## What this task involves
Quote exactly and only this range of lines in the data below: the line that holds "Katie Considers (488, 758)" to the line that holds "토크토크 (210, 59)", both included.

## Record extracts
=== Section Start ===
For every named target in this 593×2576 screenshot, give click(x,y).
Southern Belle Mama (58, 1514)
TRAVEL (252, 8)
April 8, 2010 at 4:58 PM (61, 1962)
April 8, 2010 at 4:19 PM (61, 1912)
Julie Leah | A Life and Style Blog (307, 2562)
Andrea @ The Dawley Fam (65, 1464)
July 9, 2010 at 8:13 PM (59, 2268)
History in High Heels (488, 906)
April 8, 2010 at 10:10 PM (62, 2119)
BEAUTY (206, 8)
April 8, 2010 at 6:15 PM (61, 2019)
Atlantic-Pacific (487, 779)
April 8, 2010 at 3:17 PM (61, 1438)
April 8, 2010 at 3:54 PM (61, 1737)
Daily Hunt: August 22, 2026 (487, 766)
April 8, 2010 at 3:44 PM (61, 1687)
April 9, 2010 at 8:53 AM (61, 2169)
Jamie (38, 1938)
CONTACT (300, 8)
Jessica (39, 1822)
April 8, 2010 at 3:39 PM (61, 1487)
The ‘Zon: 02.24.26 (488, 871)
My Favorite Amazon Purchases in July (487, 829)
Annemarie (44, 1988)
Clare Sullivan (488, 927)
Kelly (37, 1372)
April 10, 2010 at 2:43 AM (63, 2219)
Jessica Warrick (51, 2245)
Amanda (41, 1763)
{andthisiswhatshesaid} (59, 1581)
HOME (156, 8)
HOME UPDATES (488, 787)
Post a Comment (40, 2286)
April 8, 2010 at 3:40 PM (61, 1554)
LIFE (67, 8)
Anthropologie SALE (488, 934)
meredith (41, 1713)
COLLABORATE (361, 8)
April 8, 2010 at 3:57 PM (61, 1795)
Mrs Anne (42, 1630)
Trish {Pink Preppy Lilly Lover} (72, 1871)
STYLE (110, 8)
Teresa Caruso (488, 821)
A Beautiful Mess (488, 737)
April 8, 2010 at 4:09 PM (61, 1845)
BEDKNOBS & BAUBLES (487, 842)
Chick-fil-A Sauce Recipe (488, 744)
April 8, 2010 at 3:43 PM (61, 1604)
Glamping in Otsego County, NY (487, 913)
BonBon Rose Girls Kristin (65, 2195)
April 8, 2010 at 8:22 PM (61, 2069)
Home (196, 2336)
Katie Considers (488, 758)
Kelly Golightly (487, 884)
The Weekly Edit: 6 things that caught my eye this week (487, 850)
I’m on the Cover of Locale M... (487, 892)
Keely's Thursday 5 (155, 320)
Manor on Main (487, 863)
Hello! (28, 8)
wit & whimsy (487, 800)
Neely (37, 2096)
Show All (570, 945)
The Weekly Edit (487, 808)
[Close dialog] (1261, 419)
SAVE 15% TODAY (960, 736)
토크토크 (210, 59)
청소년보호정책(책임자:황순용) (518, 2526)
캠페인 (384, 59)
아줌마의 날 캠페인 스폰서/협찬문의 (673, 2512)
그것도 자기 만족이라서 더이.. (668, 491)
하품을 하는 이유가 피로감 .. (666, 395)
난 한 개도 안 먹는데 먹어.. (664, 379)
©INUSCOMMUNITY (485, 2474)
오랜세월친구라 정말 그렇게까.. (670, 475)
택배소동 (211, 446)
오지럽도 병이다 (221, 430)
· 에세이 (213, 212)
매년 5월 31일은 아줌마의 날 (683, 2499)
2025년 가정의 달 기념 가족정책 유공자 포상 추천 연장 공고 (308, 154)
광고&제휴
=== Section End ===
## Finished task
Katie Considers (488, 758)
Kelly Golightly (487, 884)
The Weekly Edit: 6 things that caught my eye this week (487, 850)
I’m on the Cover of Locale M... (487, 892)
Keely's Thursday 5 (155, 320)
Manor on Main (487, 863)
Hello! (28, 8)
wit & whimsy (487, 800)
Neely (37, 2096)
Show All (570, 945)
The Weekly Edit (487, 808)
[Close dialog] (1261, 419)
SAVE 15% TODAY (960, 736)
토크토크 (210, 59)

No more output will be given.